Discussion in 'BBS Hangout' started by flipmode, Nov 16, 2007.

Tags:
  1. flipmode

    flipmode Member

    Joined:
    Jul 9, 2003
    Messages:
    876
    Likes Received:
    65
    Hey gang, I'm new on the consulting scene, doing enterprise apps implementations. I'm needing help at a client, where basically the issue is:

    http://www.experts-exchange.com/OS/Microsoft_Operating_Systems/Server/MS-SharePoint/Q_22111279.html

    We have a SharePoint Portal Server 2003 implementation in an Active Directory (AD) forest that needs to be accessed by users and customers outside of that forest. These users are from multiple other AD forests. No AD trusts will be established. How can these users and customers access the SPS 2003 portal without being anonymous?

    *** except, we're running 2007 instead of 2003.

    if you have an experts exchange pw, or if you know how to do this, i'd really appreciate it! i'll be a new analyst rockstar, thanks to you guys. :)
     
  2. Harrisment

    Harrisment Member

    Joined:
    Jun 20, 2001
    Messages:
    15,392
    Likes Received:
    2,158
    I have an experts exchange account. Here are the assisted and accepted solutions:
    =================================================
    dev-ex:
    For granting access to users from other AD domain, you need to setup trust as SPS2003 depends on Windows authentication for Sharepoint access.

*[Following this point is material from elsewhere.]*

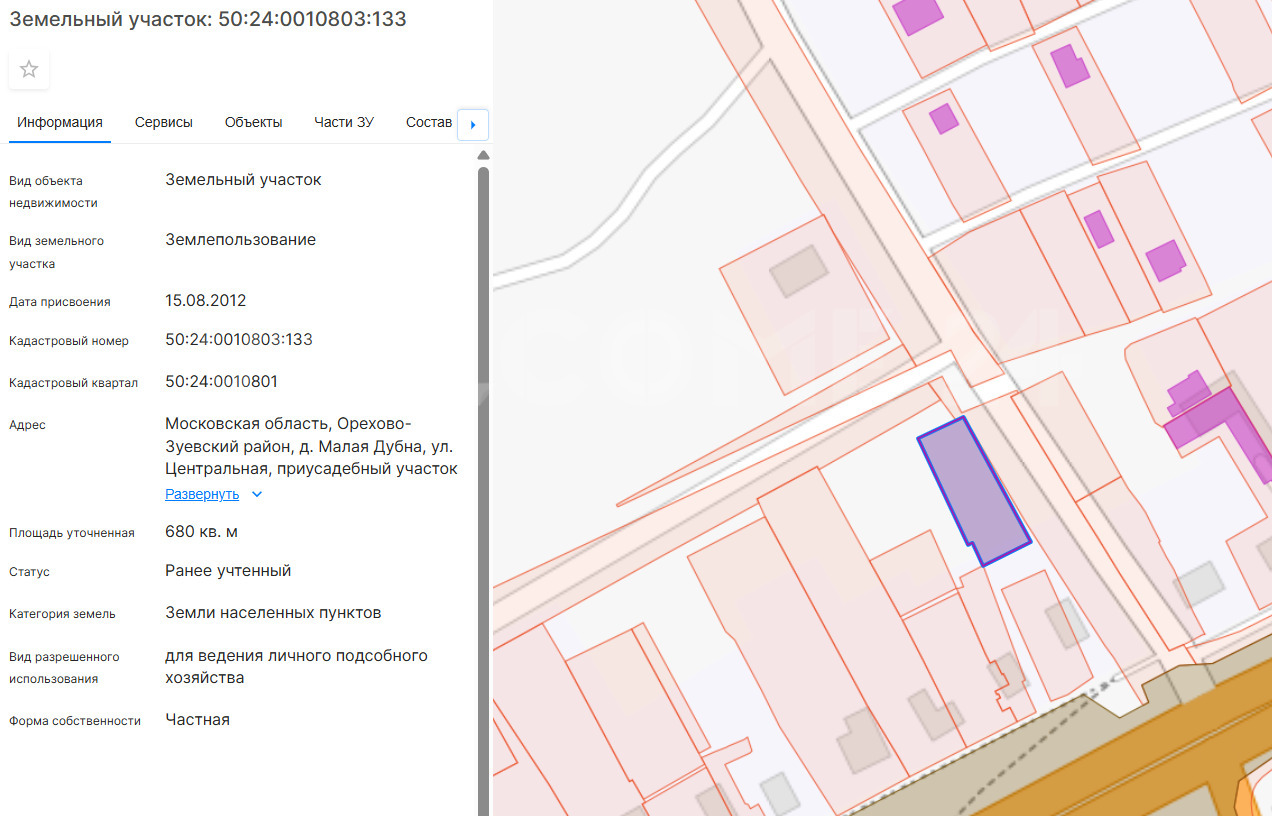Viewport: 1272px width, 816px height.
Task: Open the Состав tab
Action: (429, 123)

    Since you dont want to setup trust, you could have Sharepoint 2007 server and use other authentication methods like form-based authentication. Its not possible with SPS 2003.




    boomer4d:
    Your external users will have to have AD accounts in order to access your SPS2003 instance. Without smartcards you could have created user accounts on the local server (Not the best practice by any means but a work around just the same). However, smartcards take that option out of the equation.

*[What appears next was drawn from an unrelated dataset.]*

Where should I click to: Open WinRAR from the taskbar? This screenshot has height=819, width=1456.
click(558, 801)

    If your smartcard setup is anything like ours you're using an OCSP client to handle authentication to your DC and client certificate mapping has been enabled on IIS on your server. Without the ability to establish a trust relationship with other domains you are limited to only those accounts that can authenticate to your DC/domain.

    As dev-ex pointed out, MOSS2007 has authentication flexibility that SPS2003 just doesn't have. In MOSS you can authenticate to a database that has your external users smartcard info stored in, LDAP, forms based etc... It'd probably be worth looking at if your customer is set on allowing that external access.